**Exercise:**
This exercise asks for the entries below to be printed exactly.

Data extracts Block Start

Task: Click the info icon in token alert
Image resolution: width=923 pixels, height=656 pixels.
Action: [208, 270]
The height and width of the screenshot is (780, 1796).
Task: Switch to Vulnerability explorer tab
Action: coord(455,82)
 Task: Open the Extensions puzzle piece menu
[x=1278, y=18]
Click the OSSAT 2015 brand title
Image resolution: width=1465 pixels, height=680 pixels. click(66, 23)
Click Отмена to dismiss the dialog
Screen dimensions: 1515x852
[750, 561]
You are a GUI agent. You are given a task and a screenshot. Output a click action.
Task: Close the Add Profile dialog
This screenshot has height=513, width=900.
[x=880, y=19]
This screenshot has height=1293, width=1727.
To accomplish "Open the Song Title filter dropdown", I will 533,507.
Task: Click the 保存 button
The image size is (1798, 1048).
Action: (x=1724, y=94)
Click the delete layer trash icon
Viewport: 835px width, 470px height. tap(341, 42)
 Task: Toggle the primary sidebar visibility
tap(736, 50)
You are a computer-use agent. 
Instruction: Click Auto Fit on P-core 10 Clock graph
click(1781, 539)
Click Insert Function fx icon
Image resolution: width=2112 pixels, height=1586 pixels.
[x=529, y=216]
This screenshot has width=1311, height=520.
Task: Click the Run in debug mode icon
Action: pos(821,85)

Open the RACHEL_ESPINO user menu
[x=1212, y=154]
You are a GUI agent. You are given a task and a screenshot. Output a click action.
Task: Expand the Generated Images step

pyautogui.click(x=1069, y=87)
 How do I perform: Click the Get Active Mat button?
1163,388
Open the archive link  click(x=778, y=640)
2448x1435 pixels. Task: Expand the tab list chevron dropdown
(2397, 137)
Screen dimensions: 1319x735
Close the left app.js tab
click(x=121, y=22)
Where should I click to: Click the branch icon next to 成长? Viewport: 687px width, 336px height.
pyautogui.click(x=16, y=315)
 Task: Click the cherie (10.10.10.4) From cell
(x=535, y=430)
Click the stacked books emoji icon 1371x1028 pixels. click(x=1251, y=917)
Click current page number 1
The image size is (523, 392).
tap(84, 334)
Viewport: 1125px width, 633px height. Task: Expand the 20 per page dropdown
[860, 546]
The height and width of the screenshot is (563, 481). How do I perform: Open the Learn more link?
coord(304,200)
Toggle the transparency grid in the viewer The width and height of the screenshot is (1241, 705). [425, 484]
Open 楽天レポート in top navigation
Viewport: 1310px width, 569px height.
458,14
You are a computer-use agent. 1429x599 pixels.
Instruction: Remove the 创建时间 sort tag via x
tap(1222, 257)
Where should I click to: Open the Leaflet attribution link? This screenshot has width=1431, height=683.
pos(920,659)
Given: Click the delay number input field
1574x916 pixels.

Data extracts Block End

**Your solution:**
Task: Click the info icon in token alert
Image resolution: width=923 pixels, height=656 pixels.
Action: [208, 270]
The height and width of the screenshot is (780, 1796).
Task: Switch to Vulnerability explorer tab
Action: coord(455,82)
 Task: Open the Extensions puzzle piece menu
[x=1278, y=18]
Click the OSSAT 2015 brand title
Image resolution: width=1465 pixels, height=680 pixels. click(66, 23)
Click Отмена to dismiss the dialog
Screen dimensions: 1515x852
[750, 561]
You are a GUI agent. You are given a task and a screenshot. Output a click action.
Task: Close the Add Profile dialog
This screenshot has height=513, width=900.
[x=880, y=19]
This screenshot has height=1293, width=1727.
To accomplish "Open the Song Title filter dropdown", I will 533,507.
Task: Click the 保存 button
The image size is (1798, 1048).
Action: (x=1724, y=94)
Click the delete layer trash icon
Viewport: 835px width, 470px height. tap(341, 42)
 Task: Toggle the primary sidebar visibility
tap(736, 50)
You are a computer-use agent. 
Instruction: Click Auto Fit on P-core 10 Clock graph
click(1781, 539)
Click Insert Function fx icon
Image resolution: width=2112 pixels, height=1586 pixels.
[x=529, y=216]
This screenshot has width=1311, height=520.
Task: Click the Run in debug mode icon
Action: pos(821,85)

Open the RACHEL_ESPINO user menu
[x=1212, y=154]
You are a GUI agent. You are given a task and a screenshot. Output a click action.
Task: Expand the Generated Images step

pyautogui.click(x=1069, y=87)
 How do I perform: Click the Get Active Mat button?
1163,388
Open the archive link  click(x=778, y=640)
2448x1435 pixels. Task: Expand the tab list chevron dropdown
(2397, 137)
Screen dimensions: 1319x735
Close the left app.js tab
click(x=121, y=22)
Where should I click to: Click the branch icon next to 成长? Viewport: 687px width, 336px height.
pyautogui.click(x=16, y=315)
 Task: Click the cherie (10.10.10.4) From cell
(x=535, y=430)
Click the stacked books emoji icon 1371x1028 pixels. click(x=1251, y=917)
Click current page number 1
The image size is (523, 392).
tap(84, 334)
Viewport: 1125px width, 633px height. Task: Expand the 20 per page dropdown
[860, 546]
The height and width of the screenshot is (563, 481). How do I perform: Open the Learn more link?
coord(304,200)
Toggle the transparency grid in the viewer The width and height of the screenshot is (1241, 705). [425, 484]
Open 楽天レポート in top navigation
Viewport: 1310px width, 569px height.
458,14
You are a computer-use agent. 1429x599 pixels.
Instruction: Remove the 创建时间 sort tag via x
tap(1222, 257)
Where should I click to: Open the Leaflet attribution link? This screenshot has width=1431, height=683.
pos(920,659)
Given: Click the delay number input field
1574x916 pixels.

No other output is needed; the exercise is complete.